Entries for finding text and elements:
>> Start
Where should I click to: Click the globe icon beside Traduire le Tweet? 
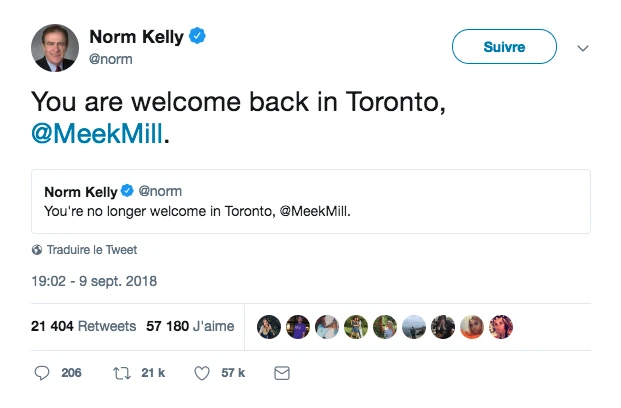tap(37, 250)
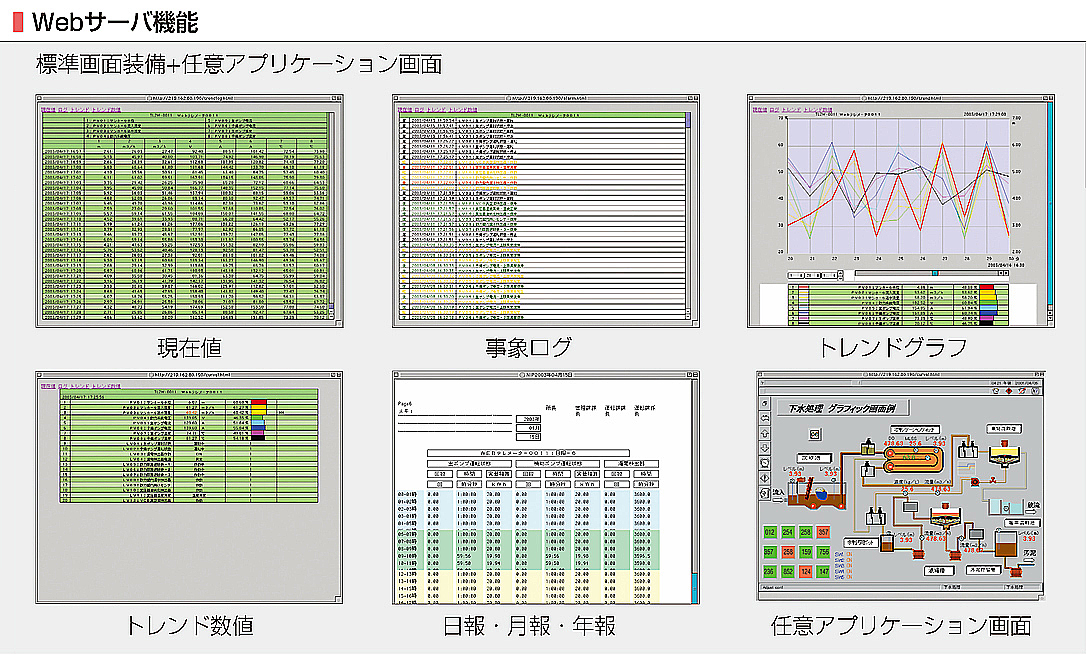The height and width of the screenshot is (655, 1087).
Task: Click red status tile labeled 124
Action: (806, 572)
>> End
What you will do
Gather each line of the material above that contains the word "Click", matching case exactly.

Written response
Where should I click to: Click the globe icon beside Traduire le Tweet? 
Task: Click red status tile labeled 124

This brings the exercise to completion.